### Fragment
►

De politie ging ter plaatse na de melding dat bij een woning glasgerinkel was gehoord. Ter plaatse werd geconstateerd dat een ruit van een woning was ingegooid. De bewoner deed vervolgens aangifte van diefstal van enkele goederen uit de woning. Politieambtenaren waren van oordeel dat deze goederen niet konden zijn ontvreemd omdat deze niet via het gat in de ruit konden zijn weggenomen en de woning verder was afgesloten. Zij maakten hiervan melding in het proces-verbaal van aangifte. Op grond hiervan keerde de verzekeringsmaatschappij niet uit. Verzoeker diende onder meer over betreffende zinsnede in het proces-verbaal een klacht in die gegrond werd verklaard. De politie weigerde naar aanleiding hiervan de zinsnede te verwijderen. Verzoeker klaagt er over dat de politie de aangifte niet heeft gewijzigd
Naar aanleiding van een interventie door de Nationale ombudsman is besloten alsnog proces-verbaal op te maken wegens het doen van valse aangifte. De officier van justitie seponeerde deze zaak wegens onvoldoende bewijs, maar de politie zag ook daarin geen aanleiding het proces-verbaal aan te passen. Het had dan ook in de rede gelegen, zeker na het sepot door de officier van justitie, het proces-verbaal aan te passen op basis van de gegrondverklaring van verzoekers klacht door de korpsbeheerder. Door dit na te laten heeft de politie gehandeld in strijd met het vereiste van rechtszekerheid. De onderzochte gedraging is op dit punt niet behoorlijk.
De korpsbeheerder werd de aanbeveling gedaan de betreffende zinsnede uit het proces-verbaal van de aangifte te verwijderen en verzoeker daarvan een nieuwe kopie te verstrekken.
- opmerkingen van politieambtenaren tegen verzoeker over mogelijke valse aangifte;
- onvoldoende invulling geven aan klachtafhandeling door middel van bemiddeling;
- verslag van hoorzitting bij klachtencommissie niet ter4 goedkeuring voorgelegd;
- geen excuses aangeboden naar aanleiding van gegrondverklaring klacht.

◄

### Opgeslagen gegevens
►

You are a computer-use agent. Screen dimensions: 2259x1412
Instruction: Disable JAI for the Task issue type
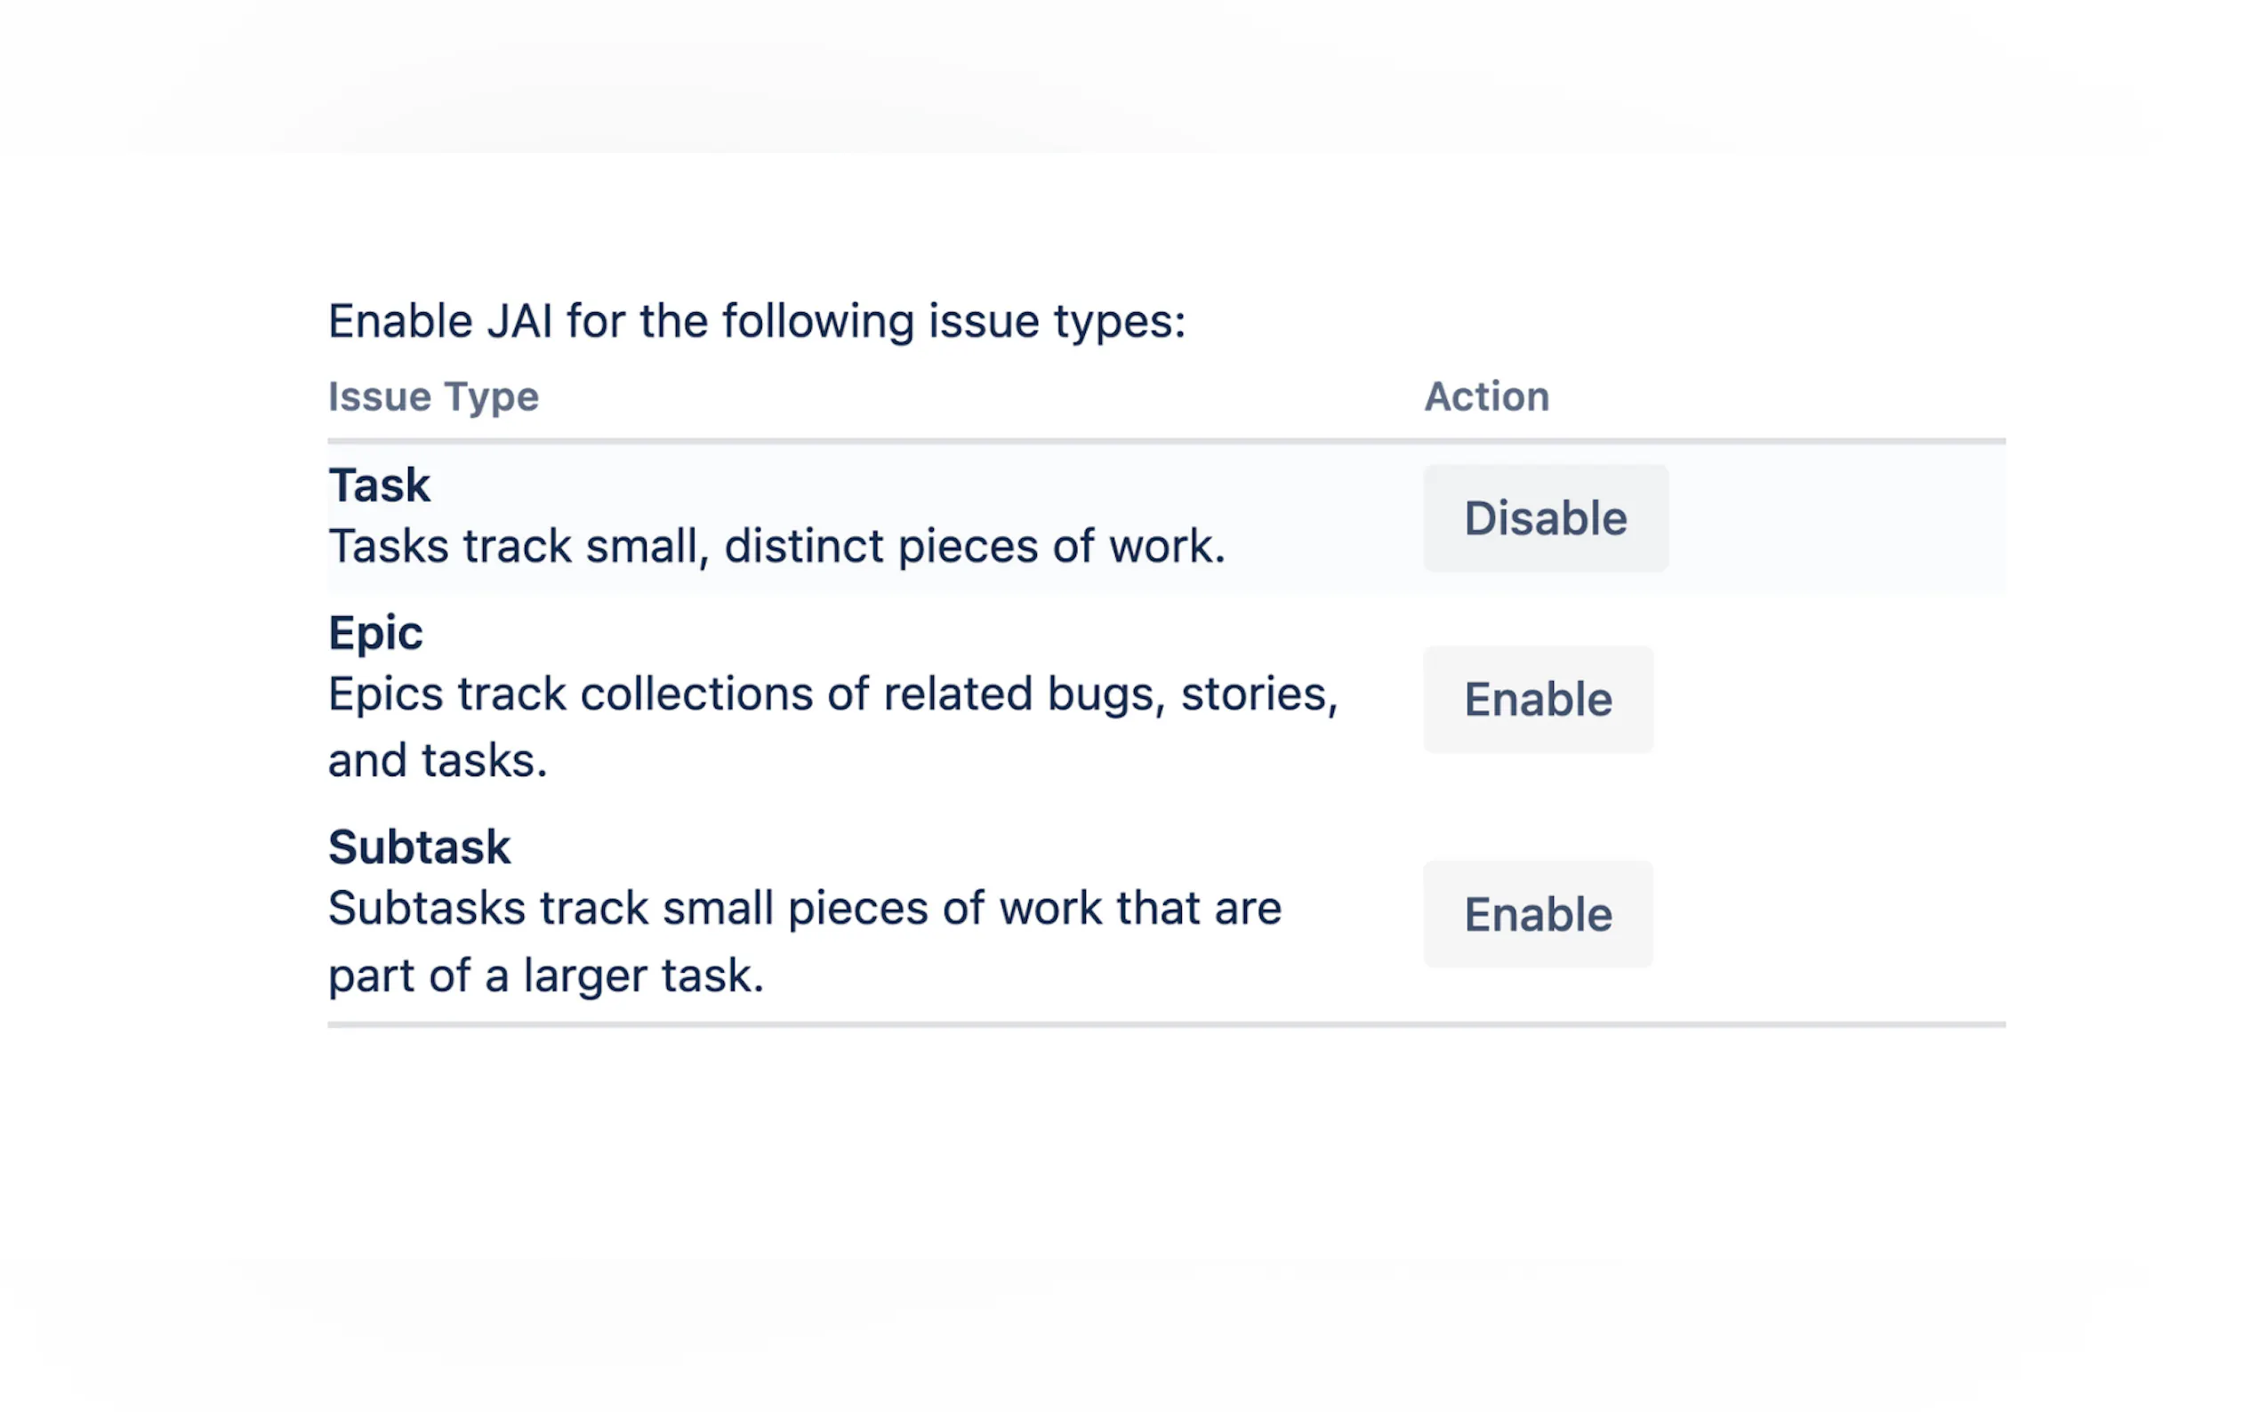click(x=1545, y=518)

◄
►

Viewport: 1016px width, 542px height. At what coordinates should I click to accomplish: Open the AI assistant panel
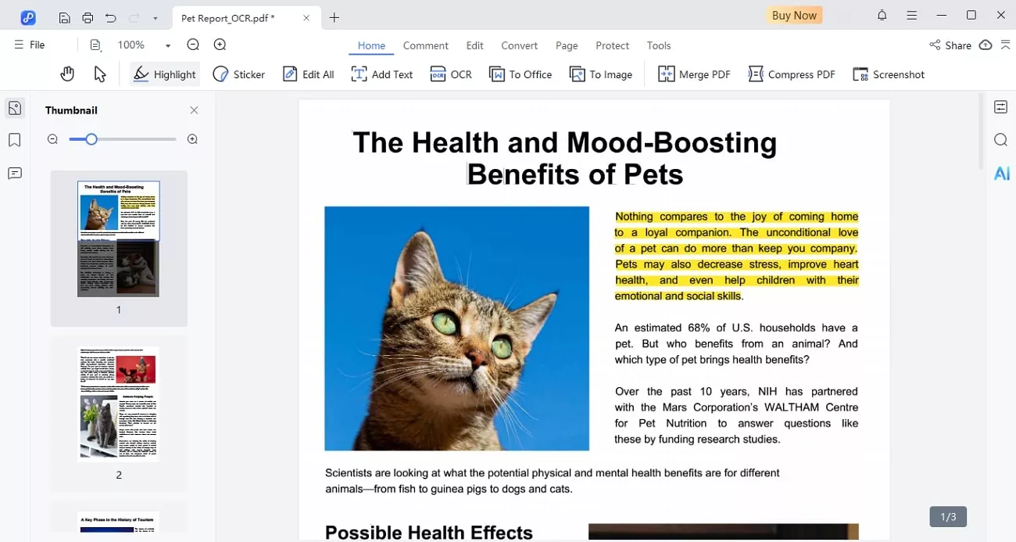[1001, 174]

◄
►

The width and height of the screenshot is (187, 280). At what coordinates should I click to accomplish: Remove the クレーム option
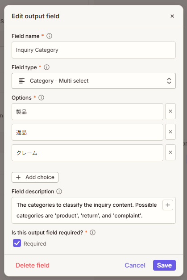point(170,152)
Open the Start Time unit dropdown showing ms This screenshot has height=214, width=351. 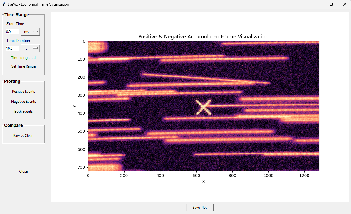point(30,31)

◄

### Over deze opdracht
Vermeld op basis van het fragment wat de verzekeringsmaatschappij deed op grond van wat de politieambtenaren in het proces-verbaal van aangifte hadden opgenomen. De records heb je hier niet nodig.

### Ruimte voor antwoord
De verzekeringsmaatschappij keerde niet uit.